** Aim of the exercise **
Within the entries below, the lines from the one with "Mainau Island (56, 2481)" through the one with "Router Inalámbrico Asus RT-AX52" are to be set down exactly, both ends kept.

** Given data **
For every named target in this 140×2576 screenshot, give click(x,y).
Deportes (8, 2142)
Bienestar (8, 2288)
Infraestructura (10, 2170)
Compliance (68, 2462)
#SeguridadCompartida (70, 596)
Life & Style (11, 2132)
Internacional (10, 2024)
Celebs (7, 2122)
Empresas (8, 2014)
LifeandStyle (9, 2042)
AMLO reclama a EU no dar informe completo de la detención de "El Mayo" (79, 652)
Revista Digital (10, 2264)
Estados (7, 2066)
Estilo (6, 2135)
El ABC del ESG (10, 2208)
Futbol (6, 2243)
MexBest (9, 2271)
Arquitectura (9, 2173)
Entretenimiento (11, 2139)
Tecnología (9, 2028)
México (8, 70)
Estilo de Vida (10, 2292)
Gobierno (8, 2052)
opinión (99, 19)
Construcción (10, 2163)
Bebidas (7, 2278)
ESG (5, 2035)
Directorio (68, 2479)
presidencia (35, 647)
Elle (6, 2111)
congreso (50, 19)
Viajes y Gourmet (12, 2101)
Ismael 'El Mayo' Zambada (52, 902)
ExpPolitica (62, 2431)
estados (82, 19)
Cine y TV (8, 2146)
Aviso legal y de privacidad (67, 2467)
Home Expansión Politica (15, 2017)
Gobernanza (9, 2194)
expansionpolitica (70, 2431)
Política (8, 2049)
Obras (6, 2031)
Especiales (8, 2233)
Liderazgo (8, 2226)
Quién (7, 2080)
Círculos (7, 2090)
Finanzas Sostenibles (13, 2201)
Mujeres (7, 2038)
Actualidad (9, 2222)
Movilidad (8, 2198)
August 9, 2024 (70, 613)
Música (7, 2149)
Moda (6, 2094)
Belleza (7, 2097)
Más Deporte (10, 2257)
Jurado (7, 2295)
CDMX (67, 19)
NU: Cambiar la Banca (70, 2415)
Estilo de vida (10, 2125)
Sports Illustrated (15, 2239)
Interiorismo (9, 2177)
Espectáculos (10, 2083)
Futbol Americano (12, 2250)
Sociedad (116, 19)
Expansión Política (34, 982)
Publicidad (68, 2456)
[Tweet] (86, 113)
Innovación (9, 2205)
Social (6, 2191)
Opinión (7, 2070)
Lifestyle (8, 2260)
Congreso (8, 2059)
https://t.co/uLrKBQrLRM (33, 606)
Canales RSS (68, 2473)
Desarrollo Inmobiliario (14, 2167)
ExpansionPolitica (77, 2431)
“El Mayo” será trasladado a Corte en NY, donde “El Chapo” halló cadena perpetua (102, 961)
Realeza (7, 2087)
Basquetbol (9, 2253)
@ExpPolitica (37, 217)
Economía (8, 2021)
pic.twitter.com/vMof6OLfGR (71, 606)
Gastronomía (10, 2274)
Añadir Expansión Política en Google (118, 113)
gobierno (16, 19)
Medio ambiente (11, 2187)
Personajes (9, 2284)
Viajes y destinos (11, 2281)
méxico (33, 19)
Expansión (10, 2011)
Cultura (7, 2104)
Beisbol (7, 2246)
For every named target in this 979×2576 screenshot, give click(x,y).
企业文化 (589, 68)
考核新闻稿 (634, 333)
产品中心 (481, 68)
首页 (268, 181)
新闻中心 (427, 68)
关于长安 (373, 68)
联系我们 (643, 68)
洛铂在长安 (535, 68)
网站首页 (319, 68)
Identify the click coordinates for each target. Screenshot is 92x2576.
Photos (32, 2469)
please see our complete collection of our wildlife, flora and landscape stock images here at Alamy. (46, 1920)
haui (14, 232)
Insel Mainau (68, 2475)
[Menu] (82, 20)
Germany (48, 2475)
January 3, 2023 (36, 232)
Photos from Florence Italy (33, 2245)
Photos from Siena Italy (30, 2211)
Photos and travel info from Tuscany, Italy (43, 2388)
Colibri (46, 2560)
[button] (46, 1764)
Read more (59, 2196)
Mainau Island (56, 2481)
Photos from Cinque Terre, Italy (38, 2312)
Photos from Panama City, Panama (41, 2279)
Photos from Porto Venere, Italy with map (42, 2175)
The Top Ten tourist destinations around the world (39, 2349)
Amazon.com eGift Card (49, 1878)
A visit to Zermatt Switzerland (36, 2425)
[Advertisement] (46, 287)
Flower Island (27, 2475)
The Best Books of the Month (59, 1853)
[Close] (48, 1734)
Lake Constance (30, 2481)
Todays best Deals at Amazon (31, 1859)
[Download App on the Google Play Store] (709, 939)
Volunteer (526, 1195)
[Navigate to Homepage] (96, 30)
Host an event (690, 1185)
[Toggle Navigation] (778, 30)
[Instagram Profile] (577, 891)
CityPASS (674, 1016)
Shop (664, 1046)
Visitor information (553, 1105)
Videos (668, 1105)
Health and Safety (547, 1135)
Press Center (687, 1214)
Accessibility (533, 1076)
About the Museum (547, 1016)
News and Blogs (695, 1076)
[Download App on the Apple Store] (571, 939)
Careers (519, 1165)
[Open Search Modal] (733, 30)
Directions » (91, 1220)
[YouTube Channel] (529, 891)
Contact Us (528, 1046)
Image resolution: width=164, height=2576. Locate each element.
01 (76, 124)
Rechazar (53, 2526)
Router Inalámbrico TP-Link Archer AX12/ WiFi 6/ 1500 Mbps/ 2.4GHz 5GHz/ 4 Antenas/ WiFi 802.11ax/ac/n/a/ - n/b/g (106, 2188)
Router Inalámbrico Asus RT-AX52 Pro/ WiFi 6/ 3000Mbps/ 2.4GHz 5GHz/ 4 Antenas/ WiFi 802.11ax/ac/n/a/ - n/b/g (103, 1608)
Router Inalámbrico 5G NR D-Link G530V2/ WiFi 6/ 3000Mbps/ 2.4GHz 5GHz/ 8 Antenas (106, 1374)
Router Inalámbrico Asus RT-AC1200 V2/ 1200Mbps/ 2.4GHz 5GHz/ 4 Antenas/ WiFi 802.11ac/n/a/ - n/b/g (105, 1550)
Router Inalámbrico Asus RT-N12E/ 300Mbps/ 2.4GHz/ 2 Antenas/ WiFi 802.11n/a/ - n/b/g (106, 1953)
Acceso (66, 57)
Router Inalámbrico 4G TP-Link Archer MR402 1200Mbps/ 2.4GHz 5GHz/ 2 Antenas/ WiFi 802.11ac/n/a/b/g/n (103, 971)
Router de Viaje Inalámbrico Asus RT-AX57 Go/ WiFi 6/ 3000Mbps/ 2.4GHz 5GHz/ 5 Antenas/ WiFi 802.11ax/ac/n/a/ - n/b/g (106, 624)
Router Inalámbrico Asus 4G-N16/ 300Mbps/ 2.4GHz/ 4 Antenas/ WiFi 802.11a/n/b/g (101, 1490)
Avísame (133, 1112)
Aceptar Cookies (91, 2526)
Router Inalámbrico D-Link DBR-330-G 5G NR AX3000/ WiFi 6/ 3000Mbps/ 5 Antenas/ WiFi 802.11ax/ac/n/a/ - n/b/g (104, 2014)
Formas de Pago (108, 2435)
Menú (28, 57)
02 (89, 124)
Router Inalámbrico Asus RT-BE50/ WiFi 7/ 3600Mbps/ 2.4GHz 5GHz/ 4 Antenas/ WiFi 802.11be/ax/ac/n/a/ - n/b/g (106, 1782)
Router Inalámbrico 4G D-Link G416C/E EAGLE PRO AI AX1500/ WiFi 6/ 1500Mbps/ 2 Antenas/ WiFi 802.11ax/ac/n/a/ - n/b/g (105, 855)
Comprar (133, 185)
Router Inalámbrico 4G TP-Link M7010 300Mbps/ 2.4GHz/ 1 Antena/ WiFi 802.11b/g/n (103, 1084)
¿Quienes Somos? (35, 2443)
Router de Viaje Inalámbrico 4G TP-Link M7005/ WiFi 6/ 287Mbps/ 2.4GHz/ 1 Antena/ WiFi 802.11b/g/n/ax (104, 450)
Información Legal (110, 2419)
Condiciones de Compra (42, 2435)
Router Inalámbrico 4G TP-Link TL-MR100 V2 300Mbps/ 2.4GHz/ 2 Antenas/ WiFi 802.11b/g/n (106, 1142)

** Answer box **
Mainau Island (56, 2481)
Photos from Cinque Terre, Italy (38, 2312)
Photos from Panama City, Panama (41, 2279)
Photos from Porto Venere, Italy with map (42, 2175)
The Top Ten tourist destinations around the world (39, 2349)
Amazon.com eGift Card (49, 1878)
A visit to Zermatt Switzerland (36, 2425)
[Advertisement] (46, 287)
Flower Island (27, 2475)
The Best Books of the Month (59, 1853)
[Close] (48, 1734)
Lake Constance (30, 2481)
Todays best Deals at Amazon (31, 1859)
[Download App on the Google Play Store] (709, 939)
Volunteer (526, 1195)
[Navigate to Homepage] (96, 30)
Host an event (690, 1185)
[Toggle Navigation] (778, 30)
[Instagram Profile] (577, 891)
CityPASS (674, 1016)
Shop (664, 1046)
Visitor information (553, 1105)
Videos (668, 1105)
Health and Safety (547, 1135)
Press Center (687, 1214)
Accessibility (533, 1076)
About the Museum (547, 1016)
News and Blogs (695, 1076)
[Download App on the Apple Store] (571, 939)
Careers (519, 1165)
[Open Search Modal] (733, 30)
Directions » (91, 1220)
[YouTube Channel] (529, 891)
Contact Us (528, 1046)
Image resolution: width=164, height=2576. Locate each element.
01 (76, 124)
Rechazar (53, 2526)
Router Inalámbrico TP-Link Archer AX12/ WiFi 6/ 1500 Mbps/ 2.4GHz 5GHz/ 4 Antenas/ WiFi 802.11ax/ac/n/a/ - n/b/g (106, 2188)
Router Inalámbrico Asus RT-AX52 Pro/ WiFi 6/ 3000Mbps/ 2.4GHz 5GHz/ 4 Antenas/ WiFi 802.11ax/ac/n/a/ - n/b/g (103, 1608)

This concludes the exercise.